Doug Ford is playing a cute game to muddy the water around health care privatization, but it helps to understand how the structure of Canadian health care helps him.

When we talk about public health care in Canada, what we mean is that the state pays for insured health care services, not that the state provides them. Canadian health care is a monopsony - one payer, many providers - rather than a monopoly.

In Canada, family doctor's offices, clinics, specialists and so on are private businesses that provide care to people and then bill the government. Even 'public' hospitals are independent corporations with boards of directors.

Contrast the UK National Health Service, which is almost entirely directly state-run. British doctors are employees of the NHS, not independent contractors or private business owners who bill the government.

So, Ontario already has a private model of health care delivery, albeit with a public payer. In addition, doctors and clinics are already allowed to charge their patients money for non-insured services, which further muddies the waters.

Ford is exploiting this hybrid model by allowing private clinics that operate for profit to take on more surgeries that are normally performed in hospitals.
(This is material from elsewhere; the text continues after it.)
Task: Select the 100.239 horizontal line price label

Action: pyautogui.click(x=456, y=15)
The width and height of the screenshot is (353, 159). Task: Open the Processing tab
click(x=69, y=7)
This is not inherently a bad idea, but as with everything Doug-related, the devil is in the details.

For one thing, the decision happens in the context of Bill 124, which the Ontario Superior Court has already ruled as unconstitutional and which is making it impossible for hospitals to attract and retain nurses.

The government knew that bill 124 is damaging the ability of hospitals to provide care, as their own internal analysis demonstrates. Yet they passed it anyway and are still appealing the court decision that ruled it unconstitutional.

So the decision to shift more procedures - and particularly the easier, more profitable ones - from hospitals to private clinics needs to be understood in the context that the government's own policy knowingly manufactured the hospital crisis this move is intended to alleviate.

When it comes to health care, profit must be understood as pure waste - that is, money that goes into the health care system but is not used to provide health care. Profit means there is less money to provide care - and especially, care that is more complicated or expensive.

When private clinics are able to peel off the easy surgeries, that actually raises the average complexity and cost of the surgeries that must remain in hospitals. To the extent that public funding is diverted from hospitals to private clinics, this will have the effect of making the hospital crisis even worse.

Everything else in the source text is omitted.